**SELBST AUSPROBIEREN:** Wie geht der Bericht über das Solothurner Urteil zum auswärtigen Schulbesuch weiter? Setze ihn nach seinem letzten Satz fort.

**AUSZUG ZUM LESEN:**

Das Solothurner Verwaltungsgericht legt die Latte
hoch für «soziale Gründe» für den auswärtigen Schulbesuch.
Gericht lässt Eltern abblitzen: Man kann sich die Schule eben nicht aussuchen, Solothurner Zeitung, 6.8. von Urs Moser
Es braucht schon triftige Gründe, damit das
Bildungsdepartement den auswärtigen Schulbesuch in einer anderen als der
Wohngemeinde erlaubt. Ein tief sitzendes Misstrauen gegenüber Lehrkräften und
der Schulleitung vor Ort reicht nicht aus, wie eine Familie aus Solothurn
erfahren musste. Die Eltern gingen mit dem Begehren, ihre Tochter in Biberist
zur Schule gehen zu lassen, bis vor Verwaltungsgericht – und blitzten dort ab.

**EINGABEDATEN:**
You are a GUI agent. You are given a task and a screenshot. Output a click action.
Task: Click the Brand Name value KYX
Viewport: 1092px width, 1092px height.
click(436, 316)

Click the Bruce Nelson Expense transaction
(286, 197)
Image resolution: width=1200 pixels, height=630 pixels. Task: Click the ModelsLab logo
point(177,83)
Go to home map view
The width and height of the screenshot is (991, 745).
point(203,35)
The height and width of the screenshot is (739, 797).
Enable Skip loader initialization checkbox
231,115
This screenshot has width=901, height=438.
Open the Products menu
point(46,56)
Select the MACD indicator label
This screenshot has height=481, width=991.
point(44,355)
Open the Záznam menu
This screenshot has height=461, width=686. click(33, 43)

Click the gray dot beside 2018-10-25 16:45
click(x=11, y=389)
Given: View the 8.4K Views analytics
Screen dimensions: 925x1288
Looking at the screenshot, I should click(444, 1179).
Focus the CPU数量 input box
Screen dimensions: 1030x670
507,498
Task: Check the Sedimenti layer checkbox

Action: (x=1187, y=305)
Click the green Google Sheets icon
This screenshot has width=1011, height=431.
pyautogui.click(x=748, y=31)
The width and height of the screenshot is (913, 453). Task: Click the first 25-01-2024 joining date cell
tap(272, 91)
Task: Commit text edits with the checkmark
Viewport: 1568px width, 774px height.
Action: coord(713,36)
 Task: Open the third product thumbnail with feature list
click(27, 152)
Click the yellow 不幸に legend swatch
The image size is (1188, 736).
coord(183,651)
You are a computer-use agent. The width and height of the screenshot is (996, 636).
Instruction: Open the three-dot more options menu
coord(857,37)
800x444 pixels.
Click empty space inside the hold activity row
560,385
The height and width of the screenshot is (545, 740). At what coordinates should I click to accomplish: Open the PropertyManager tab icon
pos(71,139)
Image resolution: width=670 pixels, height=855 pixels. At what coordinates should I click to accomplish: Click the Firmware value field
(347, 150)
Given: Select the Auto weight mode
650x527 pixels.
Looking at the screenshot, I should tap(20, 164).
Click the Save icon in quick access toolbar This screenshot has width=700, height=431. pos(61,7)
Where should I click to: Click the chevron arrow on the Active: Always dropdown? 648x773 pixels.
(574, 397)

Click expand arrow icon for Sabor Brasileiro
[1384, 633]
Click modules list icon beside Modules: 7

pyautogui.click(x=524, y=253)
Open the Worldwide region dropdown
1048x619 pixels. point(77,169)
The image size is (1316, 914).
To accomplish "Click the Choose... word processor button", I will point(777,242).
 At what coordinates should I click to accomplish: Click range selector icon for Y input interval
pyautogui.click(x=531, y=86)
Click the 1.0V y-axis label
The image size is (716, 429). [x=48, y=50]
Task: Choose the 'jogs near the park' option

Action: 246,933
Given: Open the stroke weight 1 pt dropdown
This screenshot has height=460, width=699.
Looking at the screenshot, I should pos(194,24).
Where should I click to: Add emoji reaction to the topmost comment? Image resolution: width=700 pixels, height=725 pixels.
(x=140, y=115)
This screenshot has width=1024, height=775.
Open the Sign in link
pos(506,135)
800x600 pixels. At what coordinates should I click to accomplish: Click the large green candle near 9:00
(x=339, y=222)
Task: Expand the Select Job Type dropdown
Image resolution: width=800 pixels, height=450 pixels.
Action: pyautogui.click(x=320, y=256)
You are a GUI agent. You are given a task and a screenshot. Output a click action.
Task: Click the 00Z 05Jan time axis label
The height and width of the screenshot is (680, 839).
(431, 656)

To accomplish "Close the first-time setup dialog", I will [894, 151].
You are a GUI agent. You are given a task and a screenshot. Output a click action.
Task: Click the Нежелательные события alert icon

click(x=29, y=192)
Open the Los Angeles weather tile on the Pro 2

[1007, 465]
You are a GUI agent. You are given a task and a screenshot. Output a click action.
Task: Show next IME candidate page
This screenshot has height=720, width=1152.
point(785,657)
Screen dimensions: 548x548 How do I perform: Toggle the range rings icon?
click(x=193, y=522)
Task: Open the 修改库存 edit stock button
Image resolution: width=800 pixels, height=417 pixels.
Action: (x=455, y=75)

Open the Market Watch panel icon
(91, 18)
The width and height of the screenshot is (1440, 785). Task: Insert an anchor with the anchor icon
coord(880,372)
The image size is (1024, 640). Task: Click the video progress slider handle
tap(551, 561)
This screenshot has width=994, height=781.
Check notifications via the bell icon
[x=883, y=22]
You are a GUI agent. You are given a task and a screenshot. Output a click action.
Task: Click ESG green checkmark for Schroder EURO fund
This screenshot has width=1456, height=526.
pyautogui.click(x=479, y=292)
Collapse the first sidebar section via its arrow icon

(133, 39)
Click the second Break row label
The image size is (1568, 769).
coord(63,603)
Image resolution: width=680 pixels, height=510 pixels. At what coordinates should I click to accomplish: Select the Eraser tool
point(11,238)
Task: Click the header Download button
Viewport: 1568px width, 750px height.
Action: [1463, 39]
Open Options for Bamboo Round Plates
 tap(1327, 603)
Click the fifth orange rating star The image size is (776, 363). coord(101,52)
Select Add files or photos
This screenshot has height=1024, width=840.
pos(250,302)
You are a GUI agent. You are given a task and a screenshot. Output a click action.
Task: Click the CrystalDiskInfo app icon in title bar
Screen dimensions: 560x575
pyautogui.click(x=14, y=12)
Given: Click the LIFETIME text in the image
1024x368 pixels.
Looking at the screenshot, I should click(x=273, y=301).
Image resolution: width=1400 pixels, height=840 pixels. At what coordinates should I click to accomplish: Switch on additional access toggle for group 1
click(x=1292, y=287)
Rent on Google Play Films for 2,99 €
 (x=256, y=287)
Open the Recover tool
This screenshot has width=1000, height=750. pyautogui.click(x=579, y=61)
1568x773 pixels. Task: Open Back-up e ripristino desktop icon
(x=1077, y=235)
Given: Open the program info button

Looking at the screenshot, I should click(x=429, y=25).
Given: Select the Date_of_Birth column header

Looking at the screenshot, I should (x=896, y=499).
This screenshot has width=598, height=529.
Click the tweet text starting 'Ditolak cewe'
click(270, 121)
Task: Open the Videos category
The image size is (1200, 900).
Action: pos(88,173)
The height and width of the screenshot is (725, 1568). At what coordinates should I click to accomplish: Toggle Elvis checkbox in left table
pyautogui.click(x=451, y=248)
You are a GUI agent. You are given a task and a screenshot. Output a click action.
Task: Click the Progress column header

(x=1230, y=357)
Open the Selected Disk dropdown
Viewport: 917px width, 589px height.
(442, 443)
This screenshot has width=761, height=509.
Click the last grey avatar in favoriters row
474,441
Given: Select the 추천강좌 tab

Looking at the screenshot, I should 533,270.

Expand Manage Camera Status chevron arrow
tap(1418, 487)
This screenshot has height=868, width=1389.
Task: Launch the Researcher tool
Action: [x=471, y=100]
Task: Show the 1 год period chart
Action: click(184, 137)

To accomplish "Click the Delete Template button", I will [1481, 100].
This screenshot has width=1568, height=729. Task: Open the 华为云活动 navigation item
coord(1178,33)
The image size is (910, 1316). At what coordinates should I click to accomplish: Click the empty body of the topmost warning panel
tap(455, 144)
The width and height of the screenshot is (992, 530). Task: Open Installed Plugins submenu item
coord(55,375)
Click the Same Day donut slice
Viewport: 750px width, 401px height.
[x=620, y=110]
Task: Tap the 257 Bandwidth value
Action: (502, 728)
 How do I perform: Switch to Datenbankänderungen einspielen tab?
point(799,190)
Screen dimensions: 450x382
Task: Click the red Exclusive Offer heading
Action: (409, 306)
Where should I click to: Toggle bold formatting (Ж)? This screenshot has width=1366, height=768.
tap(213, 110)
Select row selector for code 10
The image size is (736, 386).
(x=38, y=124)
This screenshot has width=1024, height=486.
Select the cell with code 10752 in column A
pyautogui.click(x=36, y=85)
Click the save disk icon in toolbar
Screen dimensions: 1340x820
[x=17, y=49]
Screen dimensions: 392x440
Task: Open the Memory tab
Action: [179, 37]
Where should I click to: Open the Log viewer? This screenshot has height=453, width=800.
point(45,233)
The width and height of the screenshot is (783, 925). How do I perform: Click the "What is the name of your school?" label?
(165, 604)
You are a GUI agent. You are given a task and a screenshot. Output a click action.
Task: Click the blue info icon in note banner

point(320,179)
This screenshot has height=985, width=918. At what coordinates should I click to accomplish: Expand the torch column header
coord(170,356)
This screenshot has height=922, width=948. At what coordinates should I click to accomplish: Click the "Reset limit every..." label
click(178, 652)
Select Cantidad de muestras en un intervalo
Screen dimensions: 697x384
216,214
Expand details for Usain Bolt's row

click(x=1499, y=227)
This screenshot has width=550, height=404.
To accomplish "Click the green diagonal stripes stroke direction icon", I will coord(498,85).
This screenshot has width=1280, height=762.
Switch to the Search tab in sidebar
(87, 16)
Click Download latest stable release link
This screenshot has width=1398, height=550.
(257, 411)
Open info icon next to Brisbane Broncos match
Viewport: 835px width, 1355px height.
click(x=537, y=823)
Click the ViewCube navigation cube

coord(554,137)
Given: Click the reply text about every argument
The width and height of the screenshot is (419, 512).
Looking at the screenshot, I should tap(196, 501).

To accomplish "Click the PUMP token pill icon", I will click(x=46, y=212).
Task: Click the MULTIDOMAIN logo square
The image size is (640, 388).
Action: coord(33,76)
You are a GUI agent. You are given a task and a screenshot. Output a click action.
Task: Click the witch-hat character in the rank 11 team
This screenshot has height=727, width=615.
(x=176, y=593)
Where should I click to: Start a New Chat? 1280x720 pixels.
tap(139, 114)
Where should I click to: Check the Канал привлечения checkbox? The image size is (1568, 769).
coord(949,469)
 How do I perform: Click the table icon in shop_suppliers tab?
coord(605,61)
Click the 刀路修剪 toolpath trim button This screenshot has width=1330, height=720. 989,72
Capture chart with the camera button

**LÖSUNG ZUR AUFGABE:**
Hauptsächlich
wenn der Schulweg unverhältnismässig weit, beschwerlich oder gefährlich ist,
kann vom Grundsatz abgewichen werden, dass die Schulpflicht in der Wohngemeinde
zu erfüllen ist. Darum geht es aber im vorliegenden Fall nicht. Auch führen die
Eltern der Schülerin kein Geschäft in Biberist, was ebenfalls als Grund für die
Bewilligung eines auswärtigen Schulbesuchs infrage käme. Vielmehr würden wohl
am ehesten «gesundheitliche oder soziale Gründe» vorliegen, die laut
Vollzugsverordnung zum Volksschulgesetz ebenfalls einen «besonderen Fall im
Sinne des Gesetzes» darstellen können, der eine Sonderregelung erlaubt.
Das
Verwaltungsgericht vermochte aber wie die Schuldirektorin von Solothurn, die
Schulleiterin von Biberist und das Bildungsdepartement keine solchen Gründe zu
erkennen, wie seinem Urteil zu entnehmen ist. Ein schlechtes Einvernehmen
zwischen Eltern und Schulleitung in früheren Jahren und aufgrund einer
schwierigen Schulsituation mit einem anderen Kind würden keine sozialen Gründe
darstellen, die die einen auswärtigen Schulbesuch rechtfertigen könnten.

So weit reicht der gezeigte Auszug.